Regulation of TMEM100 expression by epigenetic modification, effects on proliferation and invasion of esophageal squamous carcinoma

Yue-Feng Xu; Yan Dang; Wei-Bo Kong; Han-Lin Wang; Xiu Chen; Long Yao; Yuan Zhao; Ren-Quan Zhang

doi:10.5306/wjco.v15.i4.554

Regulation of TMEM100 expression by epigenetic modification, effects on proliferation and invasion of esophageal squamous carcinoma

World J Clin Oncol. 2024 Apr 24;15(4):554-565. doi: 10.5306/wjco.v15.i4.554.

Authors

Yue-Feng Xu¹, Yan Dang¹, Wei-Bo Kong¹, Han-Lin Wang¹, Xiu Chen¹, Long Yao¹, Yuan Zhao¹, Ren-Quan Zhang²

Affiliations

¹ Department of Thoracic Surgery, The First Affiliated Hospital of Anhui Medical University, Hefei 230000, Anhui Province, China.
² Department of Thoracic Surgery, The First Affiliated Hospital of Anhui Medical University, Hefei 230000, Anhui Province, China. zhangrenquanayfy@163.com.

Abstract

Background: Esophageal squamous cell carcinoma (ESCC) is a prevalent malignancy with a high morbidity and mortality rate. TMEM100 has been shown to be suppressor gene in a variety of tumors, but there are no reports on the role of TMEM100 in esophageal cancer (EC).

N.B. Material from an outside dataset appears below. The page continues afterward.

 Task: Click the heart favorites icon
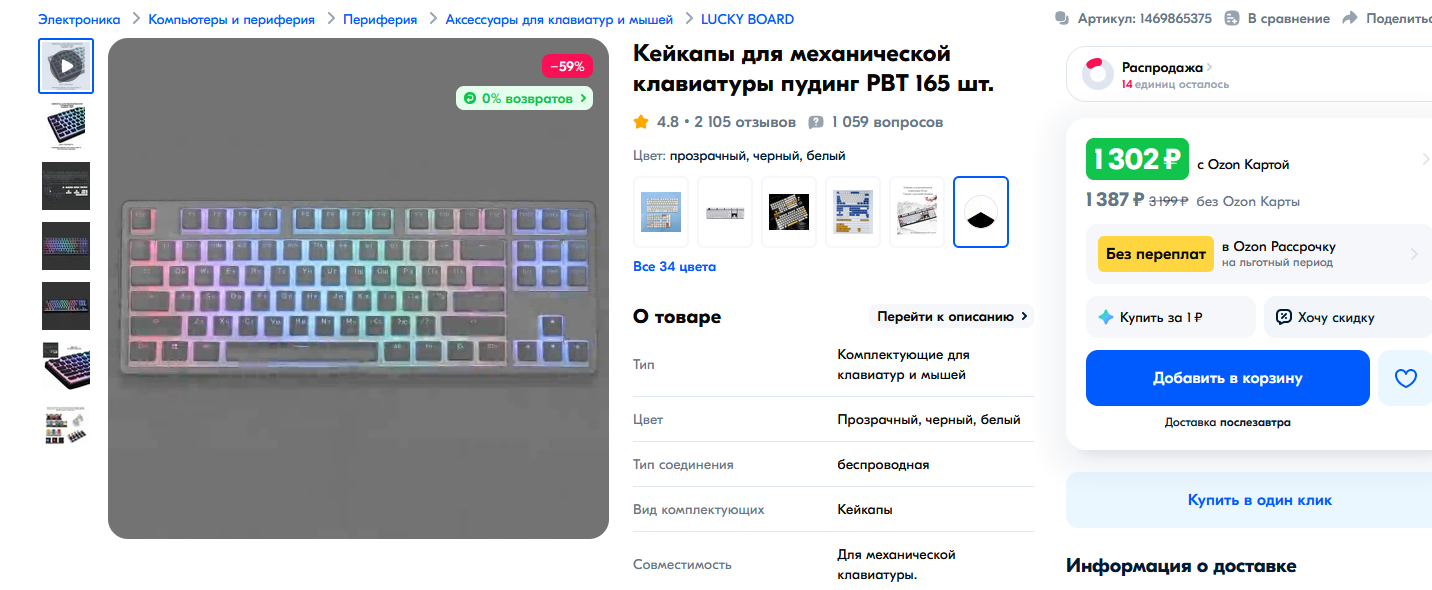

Aim: To investigate epigenetic regulation of TMEM100 expression in ESCC and the effect of TMEM100 on ESCC proliferation and invasion.

Methods: Firstly, we found the expression of TMEM100 in EC through The Cancer Genome Atlas database. The correlation between TMEM100 gene expression and the survival of patients with EC was further confirmed through Kaplan-Meier analysis. We then added the demethylating agent 5-AZA to ESCC cell lines to explore the regulation of TMEM100 expression by epigenetic modification. To observe the effect of TMEM100 expression on tumor proliferation and invasion by overexpressing TMEM100. Finally, we performed gene set enrichment analysis using the Kyoto Encyclopaedia of Genes and Genomes Orthology-Based Annotation System database to look for pathways that might be affected by TMEM100 and verified the effect of TMEM100 expression on the mitogen-activated protein kinases (MAPK) pathway.

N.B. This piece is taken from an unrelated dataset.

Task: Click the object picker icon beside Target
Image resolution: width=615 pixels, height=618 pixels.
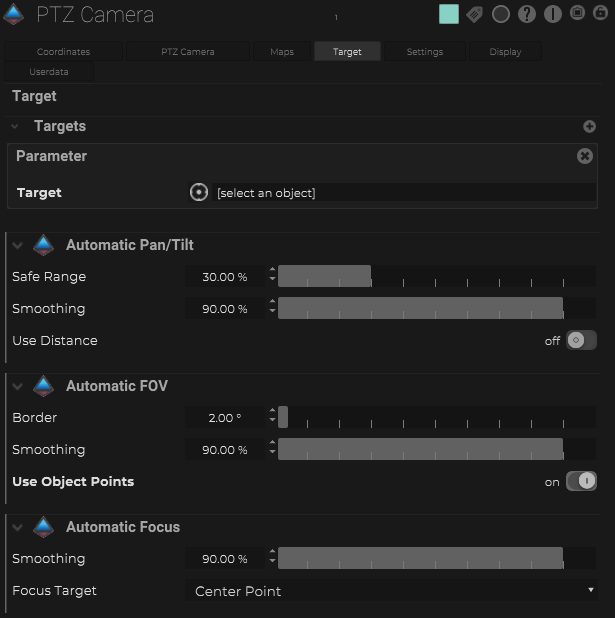Action: click(x=199, y=192)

Results: In the present study, by bioinformatic analysis we found that TMEM100 was lowly expressed in EC patients compared to normal subjects. Kaplan-meier survival analysis showed that low expression of TMEM100 was associated with poor prognosis in patients with EC. Then, we found that the demethylating agent 5-AZA resulted in increased expression of TMEM100 in ESCC cells [quantitative real-time PCR (qRT-PCR) and western blotting]. Subsequently, we confirmed that overexpression of TMEM100 leads to its increased expression in ESCC cells (qRT-PCR and western blotting). Overexpression of TMEM100 also inhibited proliferation, invasion and migration of ESCC cells (cell counting kit-8 and clone formation assays). Next, by enrichment analysis, we found that the gene set was significantly enriched in the MAPK signaling pathway. The involvement of TMEM100 in the regulation of MAPK signaling pathway in ESCC cell was subsequently verified by western blotting.

Conclusion: TMEM100 is a suppressor gene in ESCC, and its low expression may lead to aberrant activation of the MAPK pathway. Promoter methylation may play a key role in regulating TMEM100 expression.

Keywords: Epigenetic; Esophageal squamous cell carcinoma; Invasion; Mitogen-activated protein kinases pathway; TMEM100.